WRITTEN EXERCISE:
Please reproduce the lines below character for character, everything from the line containing "You are a computer-use agent. The" down to the line containing "pos(942,131)", with both of those lines included.

--- start AVAILABLE DATA ---

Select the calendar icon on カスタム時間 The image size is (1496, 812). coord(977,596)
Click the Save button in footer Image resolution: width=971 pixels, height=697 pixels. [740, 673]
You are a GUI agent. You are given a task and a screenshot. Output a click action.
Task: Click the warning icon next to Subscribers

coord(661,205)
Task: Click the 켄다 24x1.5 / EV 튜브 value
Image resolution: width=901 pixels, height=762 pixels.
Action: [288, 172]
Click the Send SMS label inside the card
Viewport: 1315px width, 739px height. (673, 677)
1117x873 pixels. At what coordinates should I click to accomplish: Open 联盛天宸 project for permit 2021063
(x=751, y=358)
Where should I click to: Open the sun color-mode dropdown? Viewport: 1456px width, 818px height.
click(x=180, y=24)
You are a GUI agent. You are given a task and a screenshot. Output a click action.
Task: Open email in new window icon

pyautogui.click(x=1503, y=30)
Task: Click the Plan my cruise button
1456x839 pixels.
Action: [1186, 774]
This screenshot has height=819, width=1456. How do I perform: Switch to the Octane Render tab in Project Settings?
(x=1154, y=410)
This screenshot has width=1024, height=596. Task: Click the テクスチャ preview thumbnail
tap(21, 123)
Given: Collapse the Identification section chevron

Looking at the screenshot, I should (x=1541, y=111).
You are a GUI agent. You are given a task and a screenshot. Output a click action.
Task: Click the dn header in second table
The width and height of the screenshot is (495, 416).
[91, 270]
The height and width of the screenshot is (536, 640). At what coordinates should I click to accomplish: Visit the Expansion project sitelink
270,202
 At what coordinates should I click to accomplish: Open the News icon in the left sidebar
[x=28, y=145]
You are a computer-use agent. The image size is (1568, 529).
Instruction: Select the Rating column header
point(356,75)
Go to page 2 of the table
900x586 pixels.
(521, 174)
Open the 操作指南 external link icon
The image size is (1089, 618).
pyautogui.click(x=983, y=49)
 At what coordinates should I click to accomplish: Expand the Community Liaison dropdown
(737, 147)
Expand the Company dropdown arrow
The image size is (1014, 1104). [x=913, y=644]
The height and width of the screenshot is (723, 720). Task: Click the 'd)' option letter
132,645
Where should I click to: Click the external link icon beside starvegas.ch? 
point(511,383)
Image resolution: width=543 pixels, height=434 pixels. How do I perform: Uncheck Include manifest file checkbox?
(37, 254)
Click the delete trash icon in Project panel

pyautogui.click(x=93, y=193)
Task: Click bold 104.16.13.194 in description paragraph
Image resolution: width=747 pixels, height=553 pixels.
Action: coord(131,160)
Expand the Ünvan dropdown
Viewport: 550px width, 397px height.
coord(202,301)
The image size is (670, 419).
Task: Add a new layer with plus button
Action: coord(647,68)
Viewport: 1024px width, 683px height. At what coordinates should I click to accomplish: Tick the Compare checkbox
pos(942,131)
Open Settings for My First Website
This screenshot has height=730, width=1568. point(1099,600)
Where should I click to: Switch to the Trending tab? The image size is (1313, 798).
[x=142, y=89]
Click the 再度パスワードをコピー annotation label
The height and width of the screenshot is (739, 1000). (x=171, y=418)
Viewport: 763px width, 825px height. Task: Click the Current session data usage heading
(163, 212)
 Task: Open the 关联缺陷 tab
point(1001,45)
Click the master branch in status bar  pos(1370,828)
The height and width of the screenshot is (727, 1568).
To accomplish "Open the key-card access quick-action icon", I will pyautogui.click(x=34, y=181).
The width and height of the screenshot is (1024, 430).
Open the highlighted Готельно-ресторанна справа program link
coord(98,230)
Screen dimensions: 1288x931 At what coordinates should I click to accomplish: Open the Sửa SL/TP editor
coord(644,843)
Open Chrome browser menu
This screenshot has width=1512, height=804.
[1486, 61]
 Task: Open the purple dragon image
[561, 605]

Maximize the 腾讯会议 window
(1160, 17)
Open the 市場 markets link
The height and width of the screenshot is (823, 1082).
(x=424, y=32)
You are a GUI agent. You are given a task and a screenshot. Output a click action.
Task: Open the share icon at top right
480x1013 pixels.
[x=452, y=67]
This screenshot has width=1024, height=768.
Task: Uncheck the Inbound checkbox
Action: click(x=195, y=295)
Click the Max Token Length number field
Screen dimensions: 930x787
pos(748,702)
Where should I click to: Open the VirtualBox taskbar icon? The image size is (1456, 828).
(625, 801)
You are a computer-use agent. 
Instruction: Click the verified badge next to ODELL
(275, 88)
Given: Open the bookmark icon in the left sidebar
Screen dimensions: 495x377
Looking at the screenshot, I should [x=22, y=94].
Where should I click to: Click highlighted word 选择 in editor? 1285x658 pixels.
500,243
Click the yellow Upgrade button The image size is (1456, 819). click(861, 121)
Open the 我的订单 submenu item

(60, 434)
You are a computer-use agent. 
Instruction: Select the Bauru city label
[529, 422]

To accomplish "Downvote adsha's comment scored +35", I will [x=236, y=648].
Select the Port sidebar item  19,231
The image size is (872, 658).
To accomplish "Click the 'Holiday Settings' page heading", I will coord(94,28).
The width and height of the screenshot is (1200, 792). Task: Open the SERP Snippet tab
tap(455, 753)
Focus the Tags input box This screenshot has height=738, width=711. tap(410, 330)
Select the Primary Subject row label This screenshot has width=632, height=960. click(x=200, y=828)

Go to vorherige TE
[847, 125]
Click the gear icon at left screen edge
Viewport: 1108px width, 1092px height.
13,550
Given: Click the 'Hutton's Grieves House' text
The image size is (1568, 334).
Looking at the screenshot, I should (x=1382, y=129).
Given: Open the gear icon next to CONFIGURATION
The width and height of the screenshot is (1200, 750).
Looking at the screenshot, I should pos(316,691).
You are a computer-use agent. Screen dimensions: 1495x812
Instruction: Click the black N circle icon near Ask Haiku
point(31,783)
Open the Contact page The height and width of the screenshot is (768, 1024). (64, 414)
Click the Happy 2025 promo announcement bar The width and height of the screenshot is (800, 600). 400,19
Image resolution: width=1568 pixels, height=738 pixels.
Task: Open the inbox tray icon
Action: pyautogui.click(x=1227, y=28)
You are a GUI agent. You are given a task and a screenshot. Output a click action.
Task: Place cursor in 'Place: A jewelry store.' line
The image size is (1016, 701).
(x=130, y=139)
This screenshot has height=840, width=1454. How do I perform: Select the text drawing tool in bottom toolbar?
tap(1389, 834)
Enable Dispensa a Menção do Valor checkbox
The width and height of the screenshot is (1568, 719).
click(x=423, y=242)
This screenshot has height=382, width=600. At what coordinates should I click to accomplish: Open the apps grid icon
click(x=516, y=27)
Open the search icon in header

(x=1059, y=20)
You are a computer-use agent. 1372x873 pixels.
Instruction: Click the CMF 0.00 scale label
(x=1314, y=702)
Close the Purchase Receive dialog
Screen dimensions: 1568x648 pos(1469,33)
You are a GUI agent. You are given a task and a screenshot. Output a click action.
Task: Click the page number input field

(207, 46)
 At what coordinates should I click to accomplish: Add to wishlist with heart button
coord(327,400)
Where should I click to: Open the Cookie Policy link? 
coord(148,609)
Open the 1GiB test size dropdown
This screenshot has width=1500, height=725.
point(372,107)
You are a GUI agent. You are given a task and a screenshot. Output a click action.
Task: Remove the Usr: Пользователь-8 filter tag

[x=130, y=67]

--- end AVAILABLE DATA ---

FINISHED ANSWER:
You are a computer-use agent. The image size is (1568, 529).
Instruction: Select the Rating column header
point(356,75)
Go to page 2 of the table
900x586 pixels.
(521, 174)
Open the 操作指南 external link icon
The image size is (1089, 618).
pyautogui.click(x=983, y=49)
 At what coordinates should I click to accomplish: Expand the Community Liaison dropdown
(737, 147)
Expand the Company dropdown arrow
The image size is (1014, 1104). [x=913, y=644]
The height and width of the screenshot is (723, 720). Task: Click the 'd)' option letter
132,645
Where should I click to: Click the external link icon beside starvegas.ch? 
point(511,383)
Image resolution: width=543 pixels, height=434 pixels. How do I perform: Uncheck Include manifest file checkbox?
(37, 254)
Click the delete trash icon in Project panel

pyautogui.click(x=93, y=193)
Task: Click bold 104.16.13.194 in description paragraph
Image resolution: width=747 pixels, height=553 pixels.
Action: coord(131,160)
Expand the Ünvan dropdown
Viewport: 550px width, 397px height.
coord(202,301)
The image size is (670, 419).
Task: Add a new layer with plus button
Action: coord(647,68)
Viewport: 1024px width, 683px height. At what coordinates should I click to accomplish: Tick the Compare checkbox
pos(942,131)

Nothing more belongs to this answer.